Interestingly, across governments (headed by political parties of supposedly varying colour), legislation with the bail provisions now held to be unconstitutional have been introduced. The abolition of grant of bail without hearing the government’s position, and the requirement to satisfy the court that the accused is not guilty has become so rampant that it has now found place even in basic company law. When fraud is alleged, the onus of satisfying the court considering the bail application that the accused is not guilty, and is unlikely to commit another offence, shifts to the accused under the Companies Act, 2013. Besides, the public prosecutor necessarily has to be heard — which simply means that even if she is unavailable and seeks a few adjournments, the person arrested has to stay inside jail even before trial. Moreover, the court must be satisfied that the person accused is unlikely to commit any offence when out on bail.
In the PMLA case, the Supreme Court was told that its earlier decisions had upheld actions under these provisions, but the apex court rightly pointed out that in those decisions, the question before the court did not involve a challenge to the constitutional validity of the provisions.
The PMLA started as a check on laundering of proceeds of crime earned out of a narrow set of specific serious offences. The list of these offences, set out in a schedule to the PMLA (titled “scheduled offences”), kept growing through amendments. Heinous crimes like human trafficking and drug running, the original big ones on the list of scheduled offences, suddenly found violations such as failure to make an open offer under takeover regulations, keeping them company.

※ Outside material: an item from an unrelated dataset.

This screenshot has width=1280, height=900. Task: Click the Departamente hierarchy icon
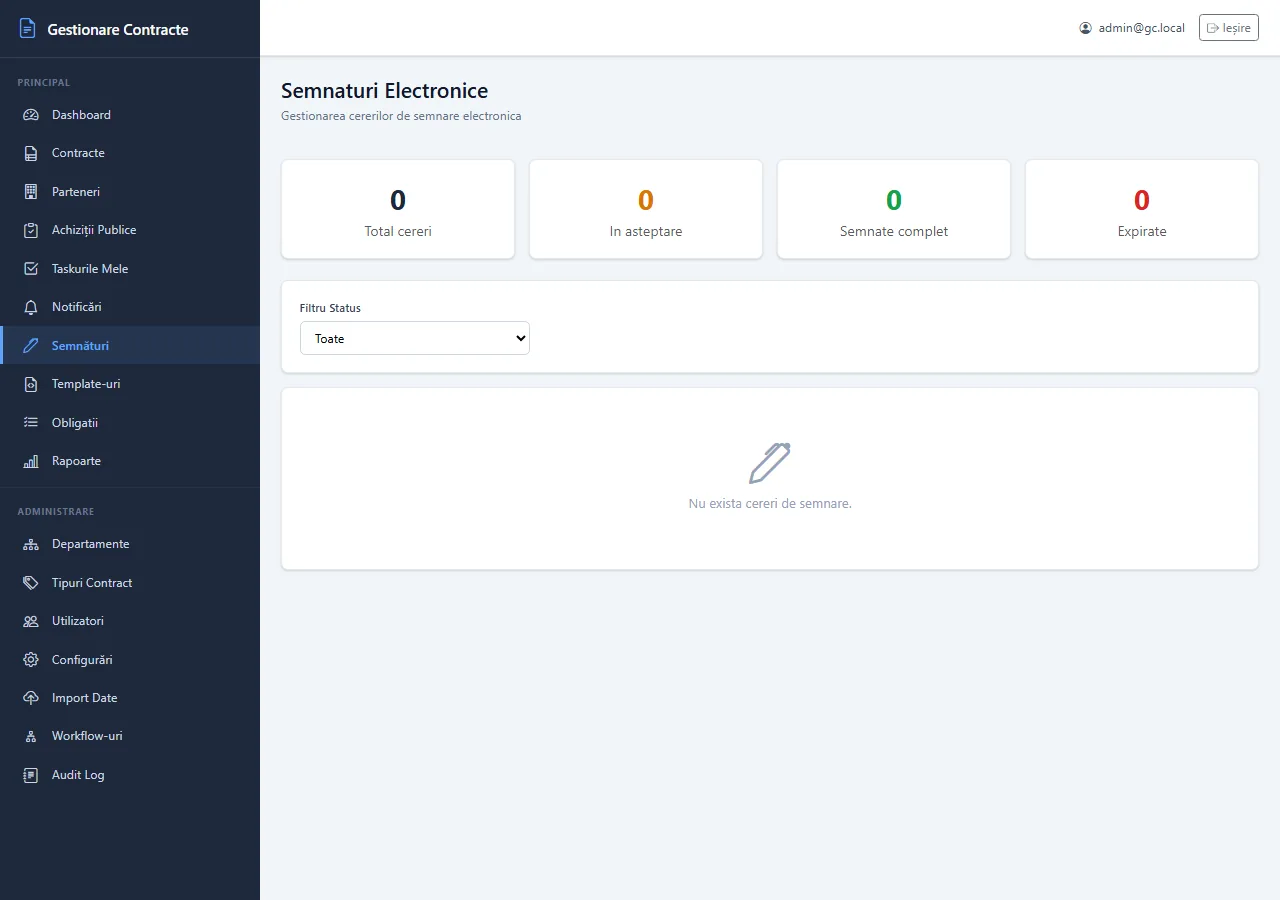point(31,544)
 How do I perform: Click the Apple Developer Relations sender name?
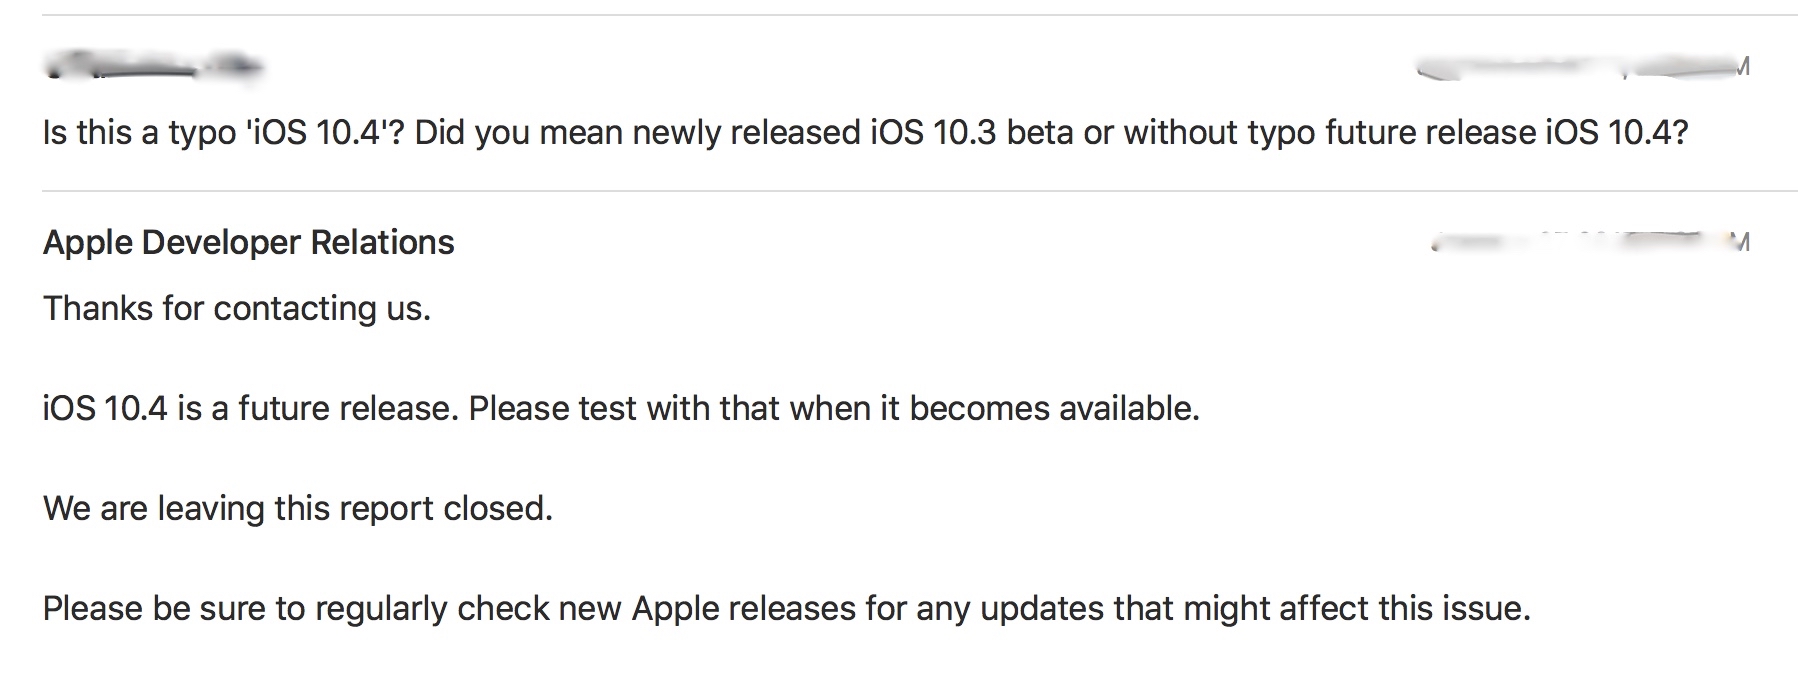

This kind of legislative thinking is what has led to bail provisions usually seen in laws prohibiting drug trafficking to find their way into law governing the running of companies. In other words, the risk of being accused of fraud when running a company is as high as the risk of being accused of drug trafficking when it comes to personal liberty and the ability to be granted bail. In the PMLA decision, the Supreme Court has built multiple scenarios of the timing of initiation and conduct of trial under the primary law and the trial under the PMLA to show how mindless and arbitrary the formulation has been, and has held the conditions for grant of bail to be unconstitutional.
When differentiating from the earlier ruling upholding these provisions as constitutionally valid in Tada, the Supreme Court has also extracted portions of that earlier judgment, which show that the Supreme Court had then taken note of the existence of such provisions in other laws affecting revenue. However, the constitutional validity of these provisions in those revenue legislation had not been challenged — they were only noticed by the court then. Now that these provisions have been held to be unconstitutional in the context of PMLA, it is critical for such provisions to be reviewed in the context of every legislation in which they reside. A good rule of law system would mean that this is done without asking the courts to consider each case and when they get presented. But that is truly wishful thinking in the political economy. However, some low-hanging fruit like company law could be a good starting point.